Back to Argentina in 1927, the Irazusta brothers founded the La Nueva República [es] (lit.'The New Republic') newspaper, of which renowned figures of right-wing Argentine nationalism such as Ernesto Palacio, Tomás Darío Casares or Juan Emiliano Carulla himself would become frequent writers. Staunchly anti-liberal, the publication served as a means for Argentine far-right intellectuals to come into contact with Spanish Catholic intellectual and diplomat Ramiro de Maeztu, who was staying in the country during his term as ambassador at Buenos Aires of the dictatorship of Primo de Rivera. La Nueva República finished its activities in 1931, after president Hipólito Yrigoyen was overthrown by a military coup d'état.[24]

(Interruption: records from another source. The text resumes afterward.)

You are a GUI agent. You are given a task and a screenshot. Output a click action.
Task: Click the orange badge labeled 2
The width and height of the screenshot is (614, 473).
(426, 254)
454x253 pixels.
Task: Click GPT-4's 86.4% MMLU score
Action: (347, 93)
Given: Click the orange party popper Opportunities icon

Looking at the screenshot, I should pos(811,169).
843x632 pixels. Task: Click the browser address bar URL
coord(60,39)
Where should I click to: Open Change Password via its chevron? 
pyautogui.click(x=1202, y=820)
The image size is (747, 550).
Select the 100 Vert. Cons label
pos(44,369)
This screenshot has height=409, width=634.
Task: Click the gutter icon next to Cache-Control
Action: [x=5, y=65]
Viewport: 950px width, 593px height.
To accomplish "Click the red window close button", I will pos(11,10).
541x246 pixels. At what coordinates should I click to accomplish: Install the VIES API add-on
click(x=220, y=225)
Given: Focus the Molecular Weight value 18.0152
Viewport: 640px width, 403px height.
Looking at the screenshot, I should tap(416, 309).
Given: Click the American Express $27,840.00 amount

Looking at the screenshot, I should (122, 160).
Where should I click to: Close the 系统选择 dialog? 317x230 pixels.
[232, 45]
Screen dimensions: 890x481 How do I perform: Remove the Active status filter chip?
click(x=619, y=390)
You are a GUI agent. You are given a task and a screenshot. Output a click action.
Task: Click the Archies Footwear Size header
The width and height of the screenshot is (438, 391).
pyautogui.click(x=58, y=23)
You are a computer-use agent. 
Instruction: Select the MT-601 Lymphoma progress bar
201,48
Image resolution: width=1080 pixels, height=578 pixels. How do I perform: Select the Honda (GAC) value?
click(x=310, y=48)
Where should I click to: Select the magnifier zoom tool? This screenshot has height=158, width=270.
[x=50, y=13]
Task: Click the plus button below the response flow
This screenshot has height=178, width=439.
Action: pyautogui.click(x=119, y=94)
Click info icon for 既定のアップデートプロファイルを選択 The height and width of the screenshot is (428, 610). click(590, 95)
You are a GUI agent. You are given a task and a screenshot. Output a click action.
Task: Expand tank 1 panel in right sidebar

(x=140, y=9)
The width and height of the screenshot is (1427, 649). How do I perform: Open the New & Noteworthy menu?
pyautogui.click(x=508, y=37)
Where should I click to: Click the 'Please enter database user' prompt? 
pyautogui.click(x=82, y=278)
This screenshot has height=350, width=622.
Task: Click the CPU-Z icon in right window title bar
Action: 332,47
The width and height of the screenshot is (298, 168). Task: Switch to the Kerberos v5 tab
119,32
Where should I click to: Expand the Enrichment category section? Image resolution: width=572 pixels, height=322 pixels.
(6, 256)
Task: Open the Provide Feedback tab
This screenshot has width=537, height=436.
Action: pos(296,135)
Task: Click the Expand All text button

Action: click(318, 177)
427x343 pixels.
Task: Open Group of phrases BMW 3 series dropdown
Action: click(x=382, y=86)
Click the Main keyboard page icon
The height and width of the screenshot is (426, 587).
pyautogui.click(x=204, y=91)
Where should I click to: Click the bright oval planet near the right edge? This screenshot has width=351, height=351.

Ramiro de Maeztu named Maurras among his intellectual precursors, along with other integral nationalist figures such as António Sardinha or Henri Massis, and Catholic thinkers such as G. K. Chesterton and Hilaire Belloc. After joining the Patriotic Union in 1927, the only party of the Spanish dictatorship, he was quickly assigned to the embassy in Argentina, what has been pointed out as a possible strategical maneuver by Primo de Rivera in order to remove him from the country considering his extremely reactionary points of view.[25]

Catholic integralist magazine Criterio welcomed his arrival as "the best gift that the Motherland has given us for a long time", while left-leaning media such as El Día or Nosotros criticized his designation. La Nueva República expressed great enthusiasm at his arrival, stating the dictatorship "could not have chosen better" a figure to foster relations between Spain and Hispanic America.[n. 2] Unlike virtually all Argentine maurrassistes, Maeztu would develop favourable views towards Hipólito Yrigoyen, with whom he held a cordial relationship. The Spanish author admired the president's political style, comparing it to that of Juan Manuel de Rosas.[26] Neo-republicans would regularly share meetings with Maeztu at the Spanish embassy, through which the Spanish author asserted a great influence over the young men's thought. The nationalist newspaper would be the first of most Argentine right-wing political groups to embrace the Basque thinker's ideas.[27] Despite Maeztu did not adhere to strictly maurrasian nationalism but to a National Catholic view of such concept, in which religion functioned as a prevalent unifying force, his ideological positions were quickly incorporated to Argentine maurrasian thought. Julio Irazusta compared his panhispanist views to the "counter-revolutionary programme" of Enquête sur la monarchie, one of the most renowned works by Maurras. The prevalence of Maeztu's religious nationalism over Maurras' ethnonationalism was a central aspect of neo-republicanism,[28] as expressed by Irazusta in 1931:

For the Latin, and therefore Spanish, criterion, racial affinity does not derive only from blood. The races that form Latinity are nothing but the superposition of new ethnic layers that have come to build their identity through a bond much stronger than that of blood transfusion: through spiritual unity. [If for the Spaniards] race did not exist in blood but in baptism [and] what unites the Spaniards and the Americans more than blood and language is religion, [the consequence is that] those who commit themselves to destroying the religious sentiment of our people, mixed with all the patriotic feelings, they undertake to destroy the strongest and most noble bond that unites our society.[27]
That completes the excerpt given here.